DATA PROVIDED:

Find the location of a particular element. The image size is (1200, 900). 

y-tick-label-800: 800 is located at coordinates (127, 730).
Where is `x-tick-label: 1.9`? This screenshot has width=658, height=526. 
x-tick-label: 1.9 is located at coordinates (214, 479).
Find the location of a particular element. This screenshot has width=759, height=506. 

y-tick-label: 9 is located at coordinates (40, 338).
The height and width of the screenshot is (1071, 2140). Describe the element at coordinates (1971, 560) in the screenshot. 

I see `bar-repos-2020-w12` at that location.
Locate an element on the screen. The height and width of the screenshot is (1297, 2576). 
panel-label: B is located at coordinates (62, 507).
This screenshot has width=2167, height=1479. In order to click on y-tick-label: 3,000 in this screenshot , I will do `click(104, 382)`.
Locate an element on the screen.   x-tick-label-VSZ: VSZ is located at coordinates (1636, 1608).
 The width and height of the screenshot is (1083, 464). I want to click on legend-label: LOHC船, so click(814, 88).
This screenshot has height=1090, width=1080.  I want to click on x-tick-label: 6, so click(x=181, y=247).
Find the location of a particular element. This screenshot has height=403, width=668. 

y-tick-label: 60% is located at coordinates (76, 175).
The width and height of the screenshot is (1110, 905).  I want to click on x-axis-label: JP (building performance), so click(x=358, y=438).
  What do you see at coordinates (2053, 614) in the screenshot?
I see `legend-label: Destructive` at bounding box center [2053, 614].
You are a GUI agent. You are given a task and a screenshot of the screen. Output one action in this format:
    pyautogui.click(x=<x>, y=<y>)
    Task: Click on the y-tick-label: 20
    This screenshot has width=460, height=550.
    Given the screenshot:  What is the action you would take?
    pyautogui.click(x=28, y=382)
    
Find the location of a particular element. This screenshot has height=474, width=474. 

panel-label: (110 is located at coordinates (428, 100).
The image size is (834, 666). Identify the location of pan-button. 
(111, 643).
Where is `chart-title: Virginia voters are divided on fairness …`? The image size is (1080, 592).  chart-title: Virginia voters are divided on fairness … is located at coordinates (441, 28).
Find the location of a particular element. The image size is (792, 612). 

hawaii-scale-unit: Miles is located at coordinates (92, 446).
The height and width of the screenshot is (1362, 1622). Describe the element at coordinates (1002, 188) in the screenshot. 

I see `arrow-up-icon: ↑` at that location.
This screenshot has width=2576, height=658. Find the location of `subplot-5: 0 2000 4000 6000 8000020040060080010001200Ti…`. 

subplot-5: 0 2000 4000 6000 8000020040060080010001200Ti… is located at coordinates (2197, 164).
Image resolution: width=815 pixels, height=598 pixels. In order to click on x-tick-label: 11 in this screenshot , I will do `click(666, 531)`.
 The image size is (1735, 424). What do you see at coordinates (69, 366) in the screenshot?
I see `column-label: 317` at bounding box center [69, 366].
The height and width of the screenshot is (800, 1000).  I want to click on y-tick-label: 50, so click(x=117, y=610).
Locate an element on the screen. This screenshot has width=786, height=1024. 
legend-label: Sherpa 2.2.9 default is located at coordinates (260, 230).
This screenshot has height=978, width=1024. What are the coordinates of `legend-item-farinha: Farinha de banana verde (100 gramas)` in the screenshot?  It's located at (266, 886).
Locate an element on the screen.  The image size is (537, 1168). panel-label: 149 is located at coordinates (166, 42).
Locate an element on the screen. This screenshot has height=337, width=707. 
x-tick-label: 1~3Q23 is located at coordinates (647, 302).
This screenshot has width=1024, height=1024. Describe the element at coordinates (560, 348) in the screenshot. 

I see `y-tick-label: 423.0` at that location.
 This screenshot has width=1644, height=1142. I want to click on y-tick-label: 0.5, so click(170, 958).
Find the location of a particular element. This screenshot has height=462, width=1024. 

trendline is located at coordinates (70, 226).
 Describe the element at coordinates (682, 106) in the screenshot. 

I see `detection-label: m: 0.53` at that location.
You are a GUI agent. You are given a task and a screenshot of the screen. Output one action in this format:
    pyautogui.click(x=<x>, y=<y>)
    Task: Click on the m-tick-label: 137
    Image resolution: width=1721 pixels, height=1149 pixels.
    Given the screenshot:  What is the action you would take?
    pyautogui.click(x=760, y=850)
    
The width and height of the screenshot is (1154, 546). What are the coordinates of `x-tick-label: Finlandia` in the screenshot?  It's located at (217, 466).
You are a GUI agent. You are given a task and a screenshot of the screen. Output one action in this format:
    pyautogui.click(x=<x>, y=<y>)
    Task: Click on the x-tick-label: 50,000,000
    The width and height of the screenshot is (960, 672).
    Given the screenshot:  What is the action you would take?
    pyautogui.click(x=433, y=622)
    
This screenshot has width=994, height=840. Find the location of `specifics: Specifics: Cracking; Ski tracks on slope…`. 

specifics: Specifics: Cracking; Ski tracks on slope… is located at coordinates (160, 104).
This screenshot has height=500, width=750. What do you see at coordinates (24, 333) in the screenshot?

REQUIREMENT: Reproduce the lines above, replacing "GUI agent" with "screen assistant" throughout and leaving everything else unchanged.

ANSWER TO THE PROBLEM:
Find the location of a particular element. The image size is (1200, 900). 

y-tick-label-800: 800 is located at coordinates (127, 730).
Where is `x-tick-label: 1.9`? This screenshot has width=658, height=526. 
x-tick-label: 1.9 is located at coordinates (214, 479).
Find the location of a particular element. This screenshot has width=759, height=506. 

y-tick-label: 9 is located at coordinates (40, 338).
The height and width of the screenshot is (1071, 2140). Describe the element at coordinates (1971, 560) in the screenshot. 

I see `bar-repos-2020-w12` at that location.
Locate an element on the screen. The height and width of the screenshot is (1297, 2576). 
panel-label: B is located at coordinates (62, 507).
This screenshot has width=2167, height=1479. In order to click on y-tick-label: 3,000 in this screenshot , I will do `click(104, 382)`.
Locate an element on the screen.   x-tick-label-VSZ: VSZ is located at coordinates (1636, 1608).
 The width and height of the screenshot is (1083, 464). I want to click on legend-label: LOHC船, so click(814, 88).
This screenshot has height=1090, width=1080.  I want to click on x-tick-label: 6, so click(x=181, y=247).
Find the location of a particular element. This screenshot has height=403, width=668. 

y-tick-label: 60% is located at coordinates (76, 175).
The width and height of the screenshot is (1110, 905).  I want to click on x-axis-label: JP (building performance), so click(x=358, y=438).
  What do you see at coordinates (2053, 614) in the screenshot?
I see `legend-label: Destructive` at bounding box center [2053, 614].
You are a screen assistant. You are given a task and a screenshot of the screen. Output one action in this format:
    pyautogui.click(x=<x>, y=<y>)
    Task: Click on the y-tick-label: 20
    This screenshot has width=460, height=550.
    Given the screenshot:  What is the action you would take?
    pyautogui.click(x=28, y=382)
    
Find the location of a particular element. This screenshot has height=474, width=474. 

panel-label: (110 is located at coordinates (428, 100).
The image size is (834, 666). Identify the location of pan-button. 
(111, 643).
Where is `chart-title: Virginia voters are divided on fairness …`? The image size is (1080, 592).  chart-title: Virginia voters are divided on fairness … is located at coordinates (441, 28).
Find the location of a particular element. The image size is (792, 612). 

hawaii-scale-unit: Miles is located at coordinates (92, 446).
The height and width of the screenshot is (1362, 1622). Describe the element at coordinates (1002, 188) in the screenshot. 

I see `arrow-up-icon: ↑` at that location.
This screenshot has width=2576, height=658. Find the location of `subplot-5: 0 2000 4000 6000 8000020040060080010001200Ti…`. 

subplot-5: 0 2000 4000 6000 8000020040060080010001200Ti… is located at coordinates (2197, 164).
Image resolution: width=815 pixels, height=598 pixels. In order to click on x-tick-label: 11 in this screenshot , I will do `click(666, 531)`.
 The image size is (1735, 424). What do you see at coordinates (69, 366) in the screenshot?
I see `column-label: 317` at bounding box center [69, 366].
The height and width of the screenshot is (800, 1000).  I want to click on y-tick-label: 50, so click(x=117, y=610).
Locate an element on the screen. This screenshot has width=786, height=1024. 
legend-label: Sherpa 2.2.9 default is located at coordinates (260, 230).
This screenshot has height=978, width=1024. What are the coordinates of `legend-item-farinha: Farinha de banana verde (100 gramas)` in the screenshot?  It's located at (266, 886).
Locate an element on the screen.  The image size is (537, 1168). panel-label: 149 is located at coordinates (166, 42).
Locate an element on the screen. This screenshot has height=337, width=707. 
x-tick-label: 1~3Q23 is located at coordinates (647, 302).
This screenshot has width=1024, height=1024. Describe the element at coordinates (560, 348) in the screenshot. 

I see `y-tick-label: 423.0` at that location.
 This screenshot has width=1644, height=1142. I want to click on y-tick-label: 0.5, so click(170, 958).
Find the location of a particular element. This screenshot has height=462, width=1024. 

trendline is located at coordinates (70, 226).
 Describe the element at coordinates (682, 106) in the screenshot. 

I see `detection-label: m: 0.53` at that location.
You are a screen assistant. You are given a task and a screenshot of the screen. Output one action in this format:
    pyautogui.click(x=<x>, y=<y>)
    Task: Click on the m-tick-label: 137
    Image resolution: width=1721 pixels, height=1149 pixels.
    Given the screenshot:  What is the action you would take?
    pyautogui.click(x=760, y=850)
    
The width and height of the screenshot is (1154, 546). What are the coordinates of `x-tick-label: Finlandia` in the screenshot?  It's located at (217, 466).
You are a screen assistant. You are given a task and a screenshot of the screen. Output one action in this format:
    pyautogui.click(x=<x>, y=<y>)
    Task: Click on the x-tick-label: 50,000,000
    The width and height of the screenshot is (960, 672).
    Given the screenshot:  What is the action you would take?
    pyautogui.click(x=433, y=622)
    
This screenshot has width=994, height=840. Find the location of `specifics: Specifics: Cracking; Ski tracks on slope…`. 

specifics: Specifics: Cracking; Ski tracks on slope… is located at coordinates (160, 104).
This screenshot has height=500, width=750. What do you see at coordinates (24, 333) in the screenshot?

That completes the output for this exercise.